* EXTRACT PROVIDED *
==*==

Quotes about liturgy (16 Quotes)


    I went to three other parishes, but I really felt comfortable at St. Lawrence. I went to one liturgy and I felt that's where I belonged. My daughter was little at the time and she also felt at home there. There was so much warmth and comfort. It was a very welcoming community.


    There were positive things about the church, that is, in the European cultural sense, the architecture, the liturgy, the music, the art, such as it was, the stations of the cross in the church, the tradition, and the atmosphere of awe and mystery in the mass. The atmosphere of miracle, one of mainly mystery, that's what fascinates me.


    The real "action" in the liturgy in which we are all supposed to participate is the action of God himself. This is what is new and distinctive about the Christian liturgy: God himself acts and does what is essential.


    Three Friends There were three friends Discussing life. One said 'Can we live together and know nothing of it Work together and produce nothing Can people fly around in space and still forget to exist World without end' The three friends looked at each other and burst out laughing. They had no explanation. Thus they were better friends than before. Then one friend died. Confucius sent a disciple to help the other two Chant the traditional funeral ritual. His disciple found that one of them had composed a song. While the other played the lute, They sang 'Hey, Sung Hu Where'd you go You have gone Where you were before. And we are here Damn it We are here' Then the disciple of Confucius burst in on them and exclaimed 'May I inquire where in the funeral ritual it allows you to sing so irreverently in the presence of the departed' The two friends looked at each other, smiled, and said 'Well trained in liturgy, but the poor fellow doesn't understand life and death'

    The Eucharistic mystery stands at the heart and center of the liturgy since it is the fount of life by which we are cleansed and strengthened to live not for ourselves but for God and to be united in love among ourselves.

    You train your eye and your vision lusts after color. You train your ear, and you long for delightful sound. You delight in doing good, and your natural kindness is blown out of shape. You delight in righteousness, and you become righteous beyond all reason. You overdo liturgy, and you turn into a ham actor. Overdo your love of music, and you play corn. Love of wisdom leads to wise contriving. Love of knowledge leads to faultfinding. If men would stay as they really are, taking or leaving these eight delights would make no difference. But if they will not rest in their right state, the eight delights develop like malignant tumors. The world falls into confusion. Since men honour these delights, and lust after them, the world has gone stone-blind. When the delight is over, they still will not let go of it....

    Liturgy is like a strong tree whose beauty is derived from the continuous renewal of its leaves, but whose strength comes from the old trunk, with solid roots in the ground.

==*==

* RECORD SET *
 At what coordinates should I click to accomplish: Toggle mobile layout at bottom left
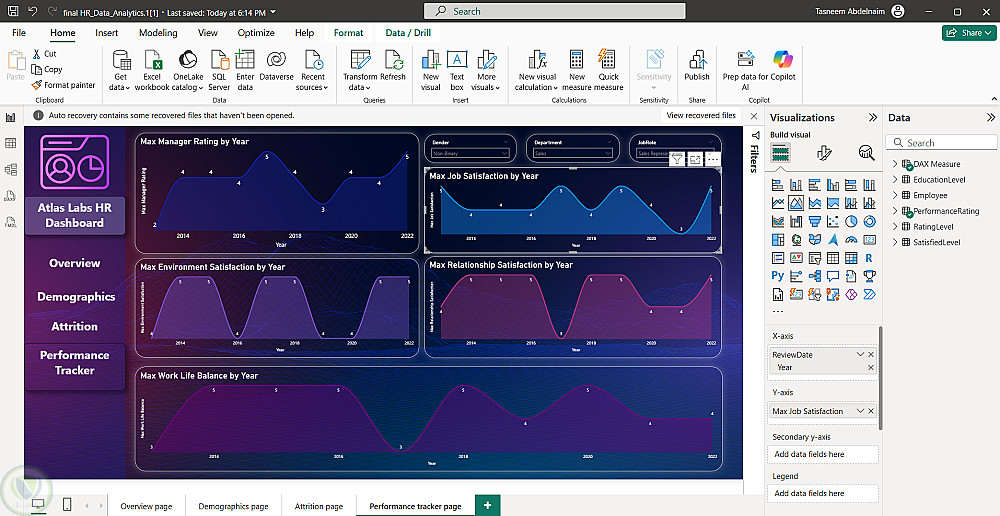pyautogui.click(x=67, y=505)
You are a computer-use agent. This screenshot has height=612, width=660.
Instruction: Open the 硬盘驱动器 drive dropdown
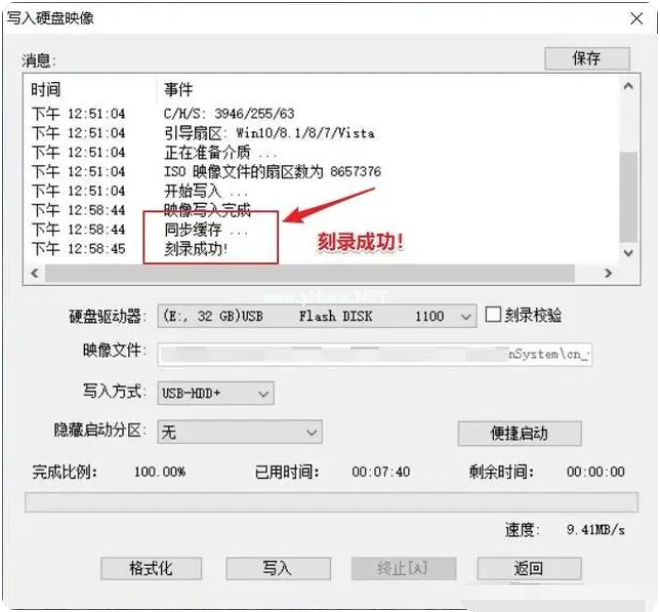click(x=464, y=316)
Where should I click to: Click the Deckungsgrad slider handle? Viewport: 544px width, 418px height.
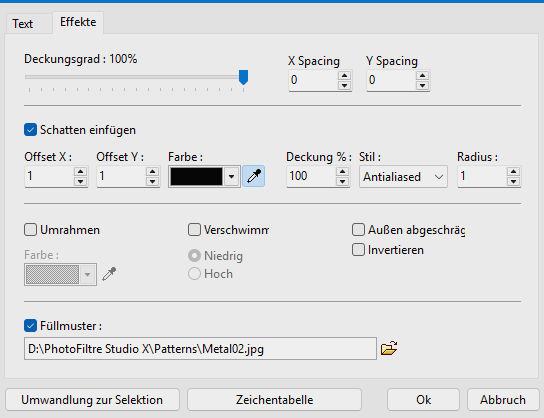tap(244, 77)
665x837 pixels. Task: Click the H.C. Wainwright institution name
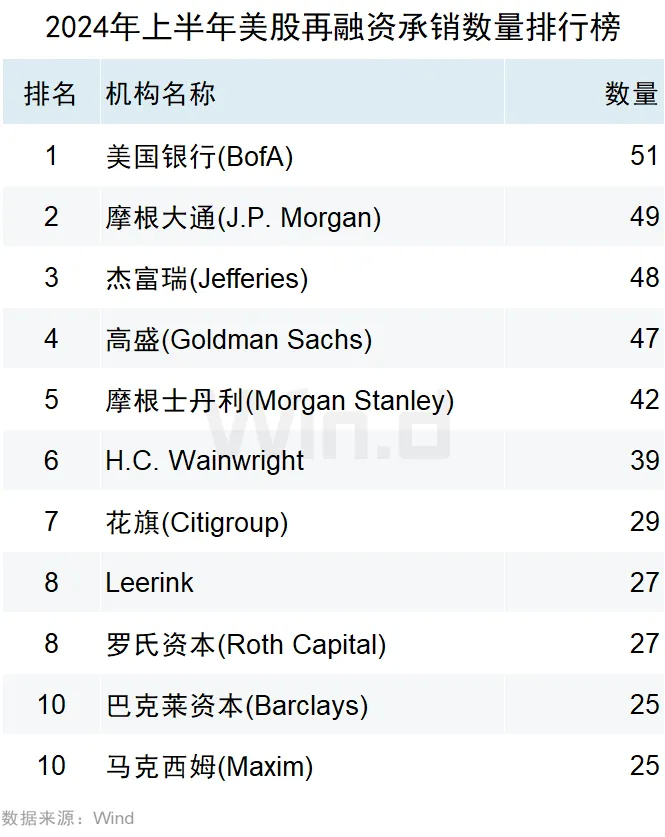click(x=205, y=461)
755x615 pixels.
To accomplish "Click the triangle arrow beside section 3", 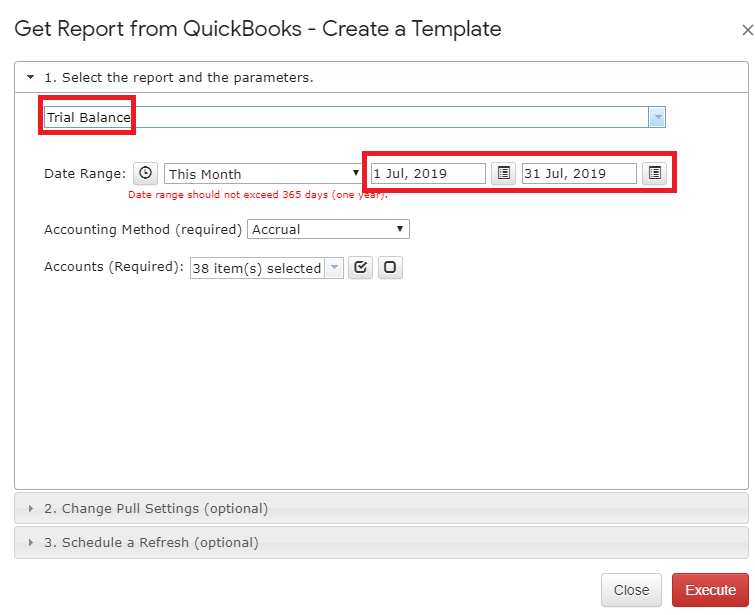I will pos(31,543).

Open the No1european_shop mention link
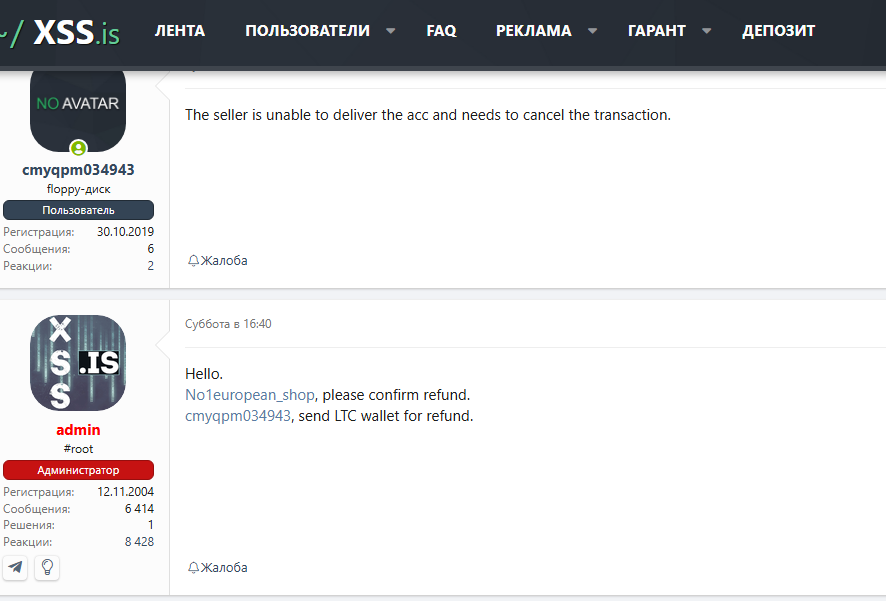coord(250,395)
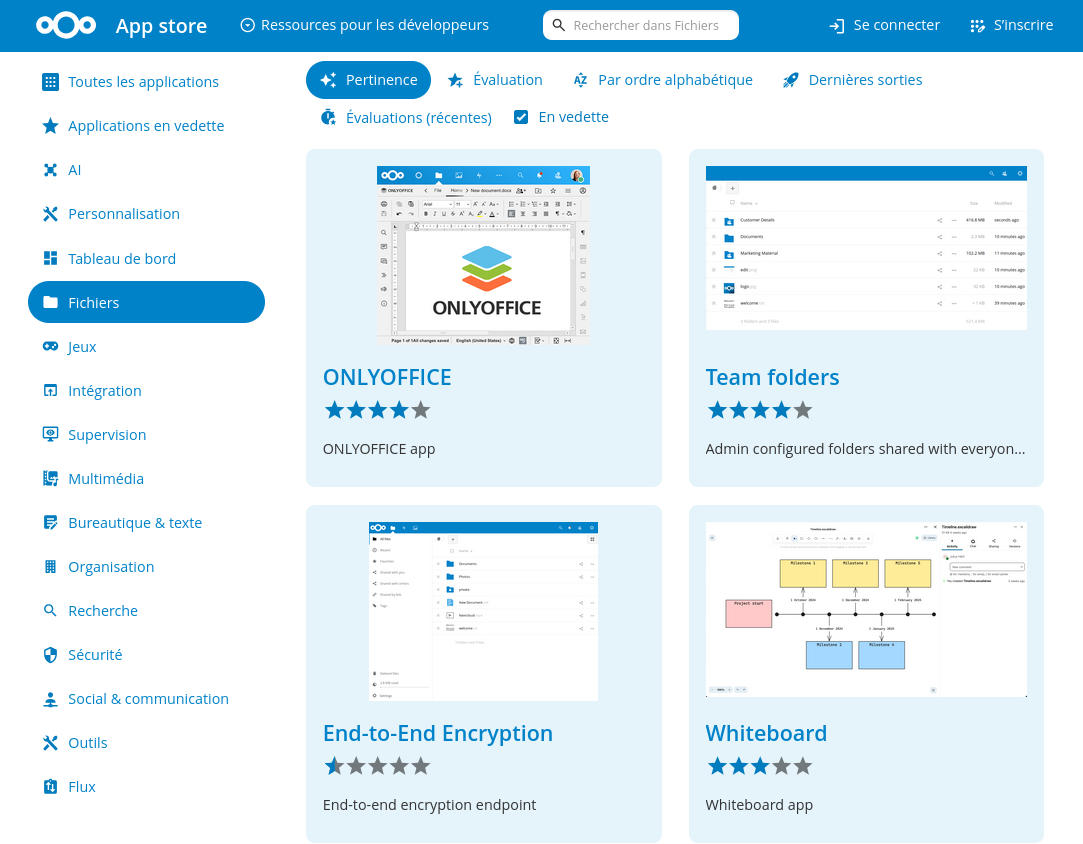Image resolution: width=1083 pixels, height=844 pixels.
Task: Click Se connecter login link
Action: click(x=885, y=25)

==*==

* ACTIVITY 1 *
In the quotes about liturgy, at which parish did the speaker feel they belonged after attending one liturgy?
* ACTIVITY 2 *
In the quotes about liturgy, list every positive thing about the church that the speaker names in the sense of European culture.
The listing plays no part in the work that comes next.

* ANSWER SPACE 1 *
St. Lawrence

* ANSWER SPACE 2 *
- the architecture
- the liturgy
- the music
- the art
- the stations of the cross in the church
- the tradition
- the atmosphere of awe and mystery in the mass